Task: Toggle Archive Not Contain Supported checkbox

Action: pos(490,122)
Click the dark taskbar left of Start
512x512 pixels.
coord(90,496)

» **THE REQUEST**
Copy out the listing above exactly as it appears, line for line.

» **RESULT OF THE EXERCISE**
Task: Toggle Archive Not Contain Supported checkbox

Action: pos(490,122)
Click the dark taskbar left of Start
512x512 pixels.
coord(90,496)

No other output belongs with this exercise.